In questi ultimi mesi mi è capitato di tenere corsi di sceneggiatura molto più frequentemente che in altri periodi. Così ho avuto l’opportunità di confrontarmi con domande e richieste di approfondimenti che mi hanno spinto a ripensare le cose che davo per scontate. Credo sia questo che mi piace dell’insegnamento. Chi ti sta di fronte ti offre un punto di vista che non hai mai avuto o che non hai più. E se ci stai, se accetti il disorientamento e la possibilità dell’errore, quella che ti si apre è una palestra formidabile e molto divertente.

    Una delle cose sulle quali sono stato “tartassato” di più dai miei studenti di quest’anno, è stata la questione tematica. Di che cosa parla realmente la storia che stiamo raccontando. Il problema è talmente centrale e talmente ignorato che non si può pensare di risolverlo e digerirlo in breve. Lo si capisce per gradi e i miei studenti quest’anno mi hanno molto aiutato a capirlo meglio.
La domanda alla fine era un po’ questa: come faccio a capire di che cosa parla veramente una storia ? Se il tema non coincide con la trama, se non coincide con l’ambientazione, se non coincide con il famigerato messaggio del film… allora dove si trova ?

    In teoria il tema si evince dalla sequenza delle azioni del protagonista. La logica della sua traiettoria ci dovrebbe rivelare di che cosa stiamo parlando, ma… in modo meno vago ?
In modo meno vago credo che – ma è un’idea mia e quindi del tutto da verificare anche per me – il tema di una storia lo si evinca da una relazione profonda. Quella che esiste fra il limite interno del personaggio, il suo “fatal flaw”, il suo luogo d’ombra intimo e irrisolto, il suo dolore insomma, e l’azione decisiva che compirà nel terzo atto, e che darà la svolta in un senso o nell’altro alla sua storia.

    Il rapporto che esiste fra il nostro mondo interno e quello che facciamo nella vita, con gli altri e in mezzo agli altri, è il luogo in cui può essere rintracciata la risposta al vero tema della nostra storia.
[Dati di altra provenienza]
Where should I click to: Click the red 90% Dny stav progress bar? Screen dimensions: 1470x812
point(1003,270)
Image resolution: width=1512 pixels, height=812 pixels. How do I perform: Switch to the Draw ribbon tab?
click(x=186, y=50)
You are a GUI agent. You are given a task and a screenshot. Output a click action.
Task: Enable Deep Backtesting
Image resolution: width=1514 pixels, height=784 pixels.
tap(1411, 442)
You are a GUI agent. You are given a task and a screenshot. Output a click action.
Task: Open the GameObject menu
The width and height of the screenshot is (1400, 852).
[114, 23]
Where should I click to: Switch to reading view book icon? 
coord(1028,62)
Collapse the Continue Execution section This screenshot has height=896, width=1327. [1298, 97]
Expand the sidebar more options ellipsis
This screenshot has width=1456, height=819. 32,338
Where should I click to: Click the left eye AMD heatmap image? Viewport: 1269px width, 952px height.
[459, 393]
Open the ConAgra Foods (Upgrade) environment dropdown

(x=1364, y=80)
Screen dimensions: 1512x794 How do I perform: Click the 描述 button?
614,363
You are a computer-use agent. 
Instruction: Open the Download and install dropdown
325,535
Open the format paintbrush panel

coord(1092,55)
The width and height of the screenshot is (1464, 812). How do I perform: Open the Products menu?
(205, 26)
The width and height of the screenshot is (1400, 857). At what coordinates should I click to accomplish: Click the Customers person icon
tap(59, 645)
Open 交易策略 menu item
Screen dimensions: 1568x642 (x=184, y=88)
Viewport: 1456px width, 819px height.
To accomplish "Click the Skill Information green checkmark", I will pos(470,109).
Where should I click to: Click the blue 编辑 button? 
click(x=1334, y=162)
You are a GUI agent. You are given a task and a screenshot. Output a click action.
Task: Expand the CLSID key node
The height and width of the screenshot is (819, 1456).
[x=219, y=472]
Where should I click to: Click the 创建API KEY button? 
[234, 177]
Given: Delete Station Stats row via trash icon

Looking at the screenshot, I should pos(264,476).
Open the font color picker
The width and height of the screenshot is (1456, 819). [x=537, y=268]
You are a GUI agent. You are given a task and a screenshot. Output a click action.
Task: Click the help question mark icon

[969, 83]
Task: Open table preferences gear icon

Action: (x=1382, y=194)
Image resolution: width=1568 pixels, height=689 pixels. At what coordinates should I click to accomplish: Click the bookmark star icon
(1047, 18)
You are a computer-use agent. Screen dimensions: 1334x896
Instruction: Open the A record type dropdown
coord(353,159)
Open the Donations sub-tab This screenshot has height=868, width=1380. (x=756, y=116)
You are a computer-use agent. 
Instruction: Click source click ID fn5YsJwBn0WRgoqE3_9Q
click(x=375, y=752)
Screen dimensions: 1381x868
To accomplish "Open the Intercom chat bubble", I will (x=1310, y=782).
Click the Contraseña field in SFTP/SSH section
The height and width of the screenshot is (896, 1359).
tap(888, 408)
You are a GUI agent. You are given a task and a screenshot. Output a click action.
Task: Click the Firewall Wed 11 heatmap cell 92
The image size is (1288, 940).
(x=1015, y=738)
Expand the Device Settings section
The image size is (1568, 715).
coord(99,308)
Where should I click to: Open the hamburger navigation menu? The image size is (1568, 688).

Di che cosa parliamo quando viviamo, si potrebbe dire parafrasando Carver.
Non tanto di che cosa parlano gli eventi della nostra esistenza, quanto come risuonano quegli eventi dentro di noi. Che impatto hanno sul nostro mondo interiore, con i suoi problemi e le sue fragilità.
Insomma prendiamo il punto debole interno del nostro protagonista. Mettiamolo lì sul tavolo, scriviamolo su un foglio. Poi prendiamo l’azione finale che compie. Il suo gesto risolutivo nel terzo atto. Scriviamoglielo in fianco. In che relazione stanno le due cose?

    Ecco, confusamente, rudimentalmente, approssimativamente…. secondo me il tema è tutto lì.